Старые мастера
Шрифт:
Как бы то ни было, но на этот раз и, несомненно, из уважения к человеку, дружба и покровительство которого не покидали его даже в несчастьях, Рембрандт вдруг овладевает собой, как будто его ум и рука никогда раньше не делали ни малейшей ошибки. Он работает свободно, но очень тщательно, с обаятельной искренностью. С этого совсем не фантастического лица он пишет портрет, лишенный какой бы то ни было фантазии; той же рукой, которая за два года до этого, в 1654 году, подписала «Вирсавию» (из музея Лаказа) — довольно причудливый этюд с натуры, он подписывает один из лучших портретов и один из прекраснейших образцов живописной техники, какие ему довелось создать. Художник тут больше отдается модели, чем наблюдает за собой. Сама натура им руководит. Превращения, которым он подвергает вещи, здесь неощутимы. Надо поднести к холсту реальный предмет, чтобы заметить хотя бы какую-нибудь искусственность в этой живописи, такой нежной и мужественной, умелой и естественной. Исполнение быстрое, мазок, брошенный сразу, несколько плотный и гладкий, текучий и обильный,
Бесцветная атмосфера окружает фигуру этого человека, которого художник наблюдал в домашней обстановке, в привычных позах и в будничной одежде. Он не вполне дворянин, но и не буржуа. Это человек воспитанный, хорошо одетый, с непринужденными движениями, с твердым, но не слишком пристальным взглядом, со спокойным, несколько рассеянным выражением лица. Он собирается выйти из дому, уже надел шляпу и надевает серые перчатки: левая рука в перчатке, правая еще нет. Ни та, ни другая художником не окончены и не могли быть окончены, настолько набросок их в своей небрежности завершен. Верность тона, правдивость жеста, безупречная строгость формы здесь таковы, что лучшего желать не приходится. Все остальное было делом времени и старания. И я не стану упрекать ни художника, ни его модель за то, что они удовлетворились этим остроумным намеком. Рыжие волосы, черная фетровая шляпа, цвет лица, такой же характерный, как и его выражение, столь же индивидуальное, сколь и живое; нежно-серый камзол; на плечи накинут короткий плащ, красный с золотыми позументами. И плащ, и камзол имеют свой собственный цвет, причем выбор обеих красок столь же тонок, как верно соотношение обоих цветов. По духовному выражению этот портрет очарователен; с точки зрения правдивости он абсолютно искренен; как произведение искусства он самого высокого качества.

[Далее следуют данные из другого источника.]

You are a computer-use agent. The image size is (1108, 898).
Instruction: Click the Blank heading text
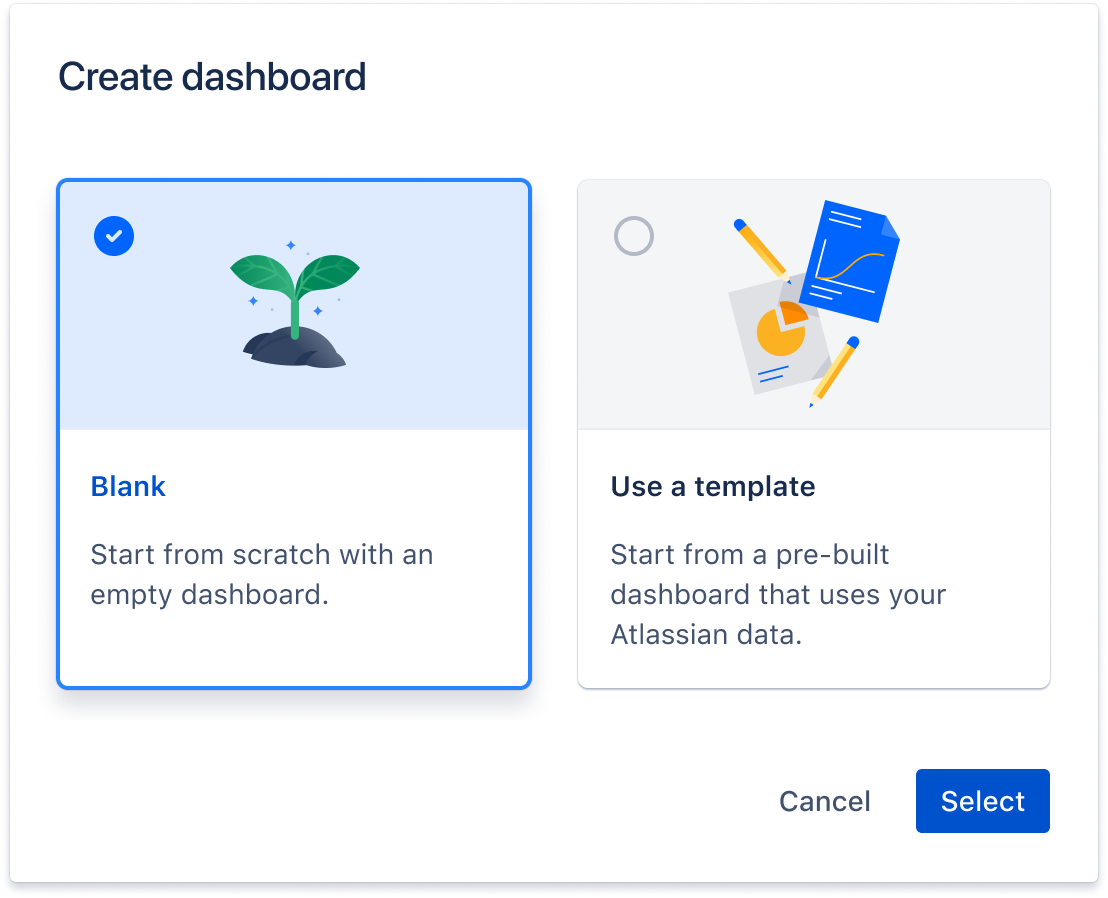[128, 486]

Какой художник был бы в состоянии создать подобный портрет? Подвергните его самым опасным сравнениям — он выдержит испытание. Смог ли бы Рембрандт выказать в нем столько опыта и непринужденности, иными словами, такую гармонию зрелых достоинств, если бы не прошел путь глубоких поисков и великих дерзаний, заполнивших самые многотрудные годы его жизни? Не думаю. Никакие усилия человека не пропадают бесследно, и все, даже его ошибки, служит ему на пользу. Есть в этом портрете спокойная ясность ума, получившего разрядку после сильного напряжения, раскованность руки, сбросившей свою усталость, и прежде всего то истолкование жизни, какое свойственно только мыслителям, искушенным в самых высоких проблемах. С этой точки зрения, особенно если вспомнить о претензиях «Ночного дозора», полная удача портрета Сикса не будет, если не ошибаюсь, никем оспариваться.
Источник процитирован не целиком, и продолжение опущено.